産まれた日の木曜日は、ママに言わせると全てが上手くいっていたんだって。パパの方のおばあちゃん会いに来てくれて、診察では私の身体的特徴について「気になる」コメントをちょっと言われたけど、その時ママ達が心配してたのは心臓の事だけだったの。私がついに本当にここにいるんだっていうのがママは信じられなくて、NICUで私の名前が呼ばれる度に鳥肌が立ったんだって。
私が保育器にいるせいで、最初の愛着形成に影響が出るんじゃないか、ってママ達はちょっと心配だったみたい。だから親切なお医者さんや看護師さんが時々私を保育器から出して、ママ達と肌と肌で触れ合えるようにしてくれたの。

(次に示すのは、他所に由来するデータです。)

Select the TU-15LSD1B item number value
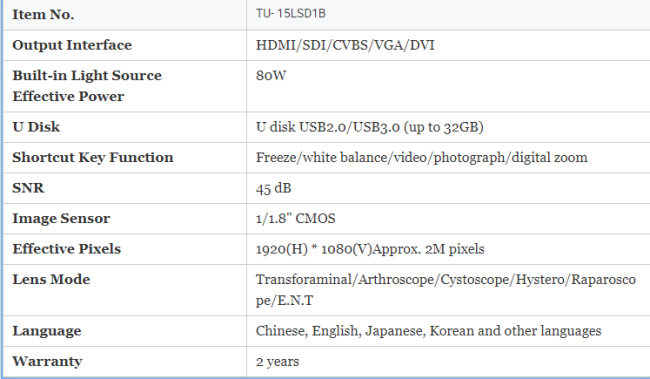Viewport: 650px width, 379px height. (x=291, y=14)
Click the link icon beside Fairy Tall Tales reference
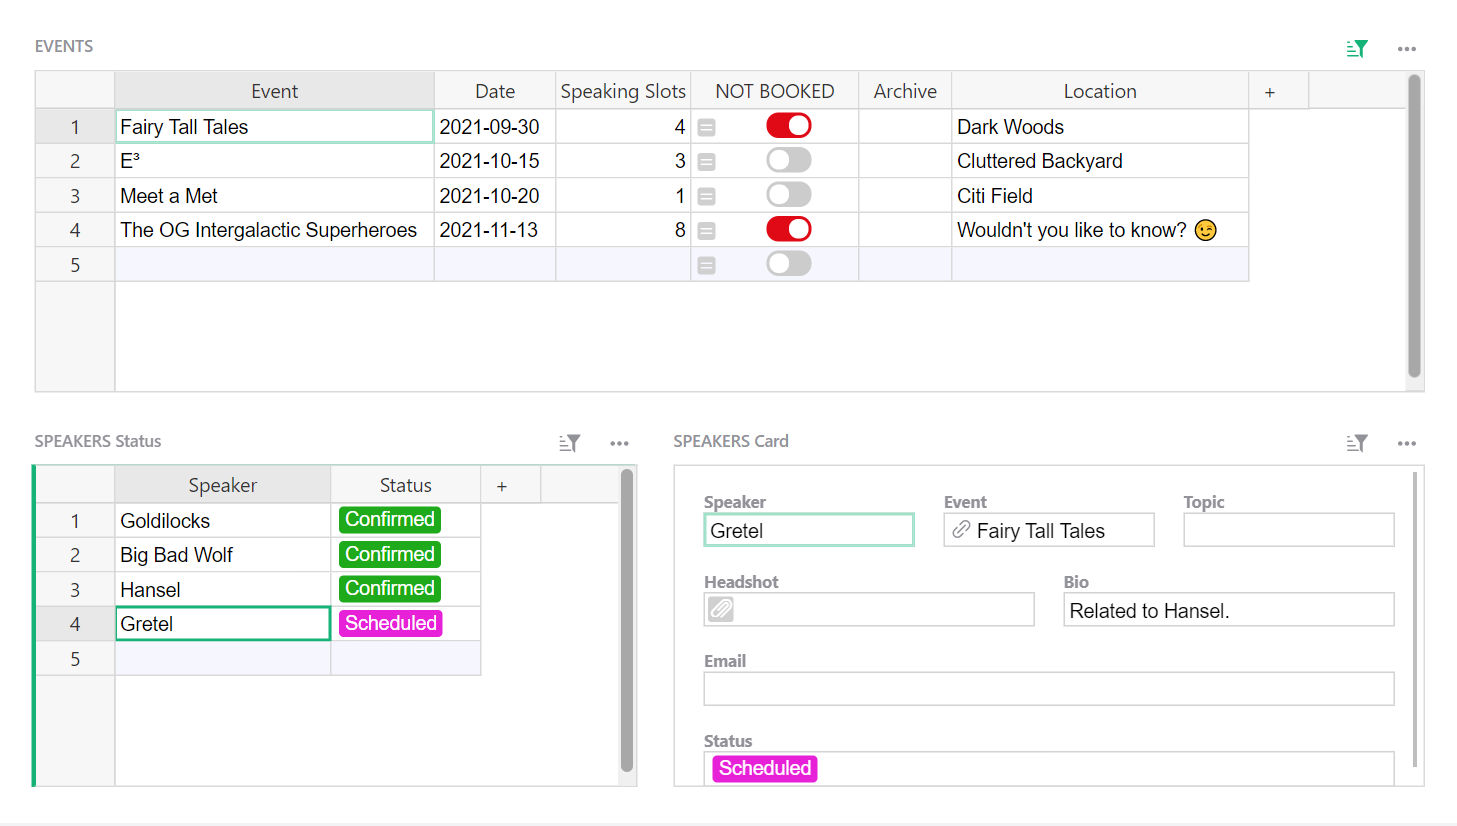The height and width of the screenshot is (826, 1457). coord(962,529)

それとママ達はいっつも私に話しかけてくれてて、声を聞くのがとっても好きだったんだ。夜にはその日ママ達が着ていた服を保育器の中に置いていってくれて、その匂いで私が安心出来るようにしてくれたの。ママ達はほんとに私をとっても大切にしてくれたんだよ。
金曜日になって、いくつか心配な点があるってお医者さん達がママ達にお話したの。私の手の平に平行な線が一本しか見られない事、耳の位置が低い事、口が小さくて足の形に奇形がある事を、心配な点として挙げたんだ。それから遺伝学のお話を始めたんだけど、ママ達には一体それがどんな意味なのか分からなかったの。遺伝的な病気が何か受け継がれてるかも、っていう意味だと思って、おじいちゃんおばあちゃんに電話したんだけど、特に家族で遺伝してる病気はないって言われて安心した。

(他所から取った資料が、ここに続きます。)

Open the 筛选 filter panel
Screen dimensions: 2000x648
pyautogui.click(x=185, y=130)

でもその日に全ての状況が変わり始めたの。遺伝子病専門のお医者さんが入院中のママの所に来て、遺伝子についての一般論を話して、それから私に行った検査についてお話したの。ママは言われた事が全部分かったわけじゃなかったけど、何か大変なんだ、って事だけは分かったみたい。ママはパパに電話して、お医者さんに言われた事や、私がとても心配だって話したの。ママはとっても不安で一杯だったんだよ。パパも同じで、お医者さんからもっと話を聞きたがったんだけど、検査の結果が全て出るまでははっきりした事は言ってくれなかったの。その日の夜NICUでお医者さんから遺伝子病について話されて、学習が難しくなる状態から、生活が制限されるような状態まで、幅広い症状がある事を説明されたの。この時ママ達は初めて「生活が制限される」ような病気だって聞いたの。ママは思わず「まさかそんなはずないでしょ」って思った、って言ってた。

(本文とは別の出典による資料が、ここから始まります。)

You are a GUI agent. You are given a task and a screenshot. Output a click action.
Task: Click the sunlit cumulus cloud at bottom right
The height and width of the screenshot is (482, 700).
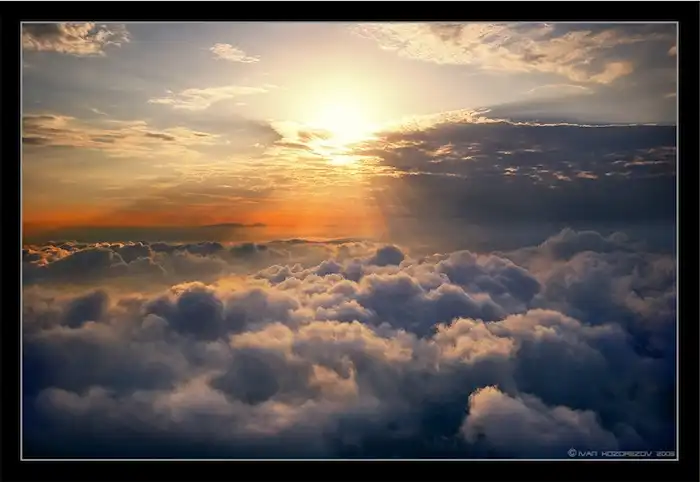(x=520, y=415)
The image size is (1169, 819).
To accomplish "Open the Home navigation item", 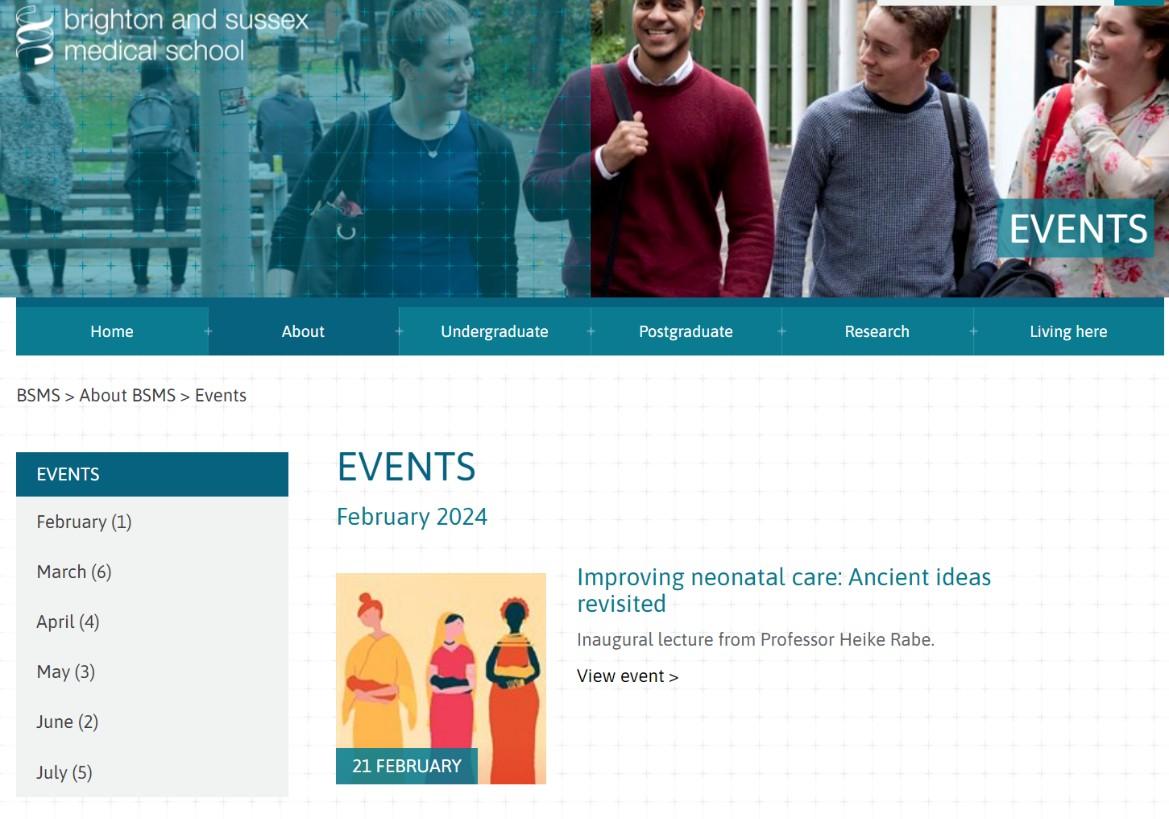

土曜日には更に色んな人が検査に来て、ママ達は私のおむつを替えたり、添い寝をしたり、ミルクをあげたり、抱っこしたりする事が出来たの。ママは私に一番いいように、っておっぱいを絞って飲ませてくれたんだよ。ママは何度も席を立って、注射器を何本も一杯にして戻って来たの。私はその時一度にほんのちょっぴり、2.2mlの注射器一本分しか飲めなかったから。それ以外の時は口から胃に通した管から栄養を摂ってたんだ。それから数時間後には、天地がひっくり返るようなショックを受けて、夢も希望も全て打ち砕かれる事になるなんて、その朝にはママ達はまだ知らなかったの。